I have zero idea on what your talking about getting more martenzite out of the steel...I thought you more or less got that once you got it into solution and soaked properly...
 
I think I'm getting a little fancy on you here, Dave. You would have to be familiar with IT diagrams to follow but basically if you heat the quenchant to between Ms and Mf (usually actually listed as M90%) you will partially convert the austinite to martensite, unlike converting basically all of it by going below the Mf point.

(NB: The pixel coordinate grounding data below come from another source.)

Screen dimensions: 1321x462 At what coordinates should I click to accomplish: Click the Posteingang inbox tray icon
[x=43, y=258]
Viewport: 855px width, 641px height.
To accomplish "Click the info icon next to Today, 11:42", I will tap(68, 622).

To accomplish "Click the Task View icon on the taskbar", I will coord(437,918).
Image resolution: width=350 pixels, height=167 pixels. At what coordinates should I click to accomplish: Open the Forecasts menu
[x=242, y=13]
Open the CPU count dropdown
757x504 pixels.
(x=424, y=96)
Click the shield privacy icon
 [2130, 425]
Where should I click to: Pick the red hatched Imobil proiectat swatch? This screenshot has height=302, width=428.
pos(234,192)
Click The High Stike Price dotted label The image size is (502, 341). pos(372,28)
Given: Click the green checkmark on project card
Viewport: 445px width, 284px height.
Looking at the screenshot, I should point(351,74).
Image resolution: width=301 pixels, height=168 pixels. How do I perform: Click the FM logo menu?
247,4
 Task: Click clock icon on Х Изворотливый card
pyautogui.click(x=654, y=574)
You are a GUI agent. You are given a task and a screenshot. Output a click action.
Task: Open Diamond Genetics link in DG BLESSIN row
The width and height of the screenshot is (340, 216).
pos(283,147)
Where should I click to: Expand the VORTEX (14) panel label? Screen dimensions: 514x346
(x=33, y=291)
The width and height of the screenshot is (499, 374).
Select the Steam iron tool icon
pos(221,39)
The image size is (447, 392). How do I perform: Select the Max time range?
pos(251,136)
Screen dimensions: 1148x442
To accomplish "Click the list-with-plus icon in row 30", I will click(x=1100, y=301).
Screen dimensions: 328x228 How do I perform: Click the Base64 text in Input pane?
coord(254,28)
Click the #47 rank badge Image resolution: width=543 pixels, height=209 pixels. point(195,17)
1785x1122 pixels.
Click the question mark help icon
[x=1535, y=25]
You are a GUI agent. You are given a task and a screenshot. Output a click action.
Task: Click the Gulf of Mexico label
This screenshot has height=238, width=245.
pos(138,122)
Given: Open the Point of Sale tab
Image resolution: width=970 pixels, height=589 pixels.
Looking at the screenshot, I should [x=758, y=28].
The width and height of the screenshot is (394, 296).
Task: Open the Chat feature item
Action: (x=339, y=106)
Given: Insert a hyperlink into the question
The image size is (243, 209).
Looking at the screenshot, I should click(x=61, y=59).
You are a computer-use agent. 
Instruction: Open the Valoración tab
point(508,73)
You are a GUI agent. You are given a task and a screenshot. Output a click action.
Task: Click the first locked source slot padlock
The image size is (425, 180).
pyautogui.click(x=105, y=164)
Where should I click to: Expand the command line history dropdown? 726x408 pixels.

To start out with I think that you are confusing austinite with martensite. That you get by heating the steel until it changes phases and the carbon goes into solution within the austinite crystals. With austempering you do not cool the steel to below the Mf point to form 100% martensite, or at least as much as that alloy will form. You can quench to between Ms and Mf and hold it there until the remaining austinite converts to bainite. Or you can do what I was talking about to hold it between those two limits just long enough to form a percentage of martensite and then taking the temperature to just above the Ms point in another bath. This allows the bainite to form faster.

A third way is to quench the steel to just above Ms and hold it there until all the austinite converts to bainite without forming any martensite. How well this works will depend on the alloy. With 52100 the third method will give an HRc of around 58. With 9260, another steel that I work with it will only give an HRc of around 55. If I wanted to get the steel harder than that then I would have to add martensite to the mix by one of the first two methods. The advantage of the first method is that you only have to have one bath of oil or molten salts. The down side is that at lower temperatures between Ms and Mf it could take many hours, possibly over a day, to convert the remaining austinite to bainite, depending on the alloy. That's where the second method comes into play by speeding the conversion up by up quenching to above Ms. The down side of doing that is possibly offsetting the hardness gained with the additional martensite by over tempering it. It's just something that has to be played with.

As far as normalizations before heat treating, yes that is done. That's a separate process to refine the steel in the blade that has to be done before quenching, whether you do a straight quench (to below Mf) and tempering or if you get fancy with things like austempering or marquenching, sometimes refered to as martempering.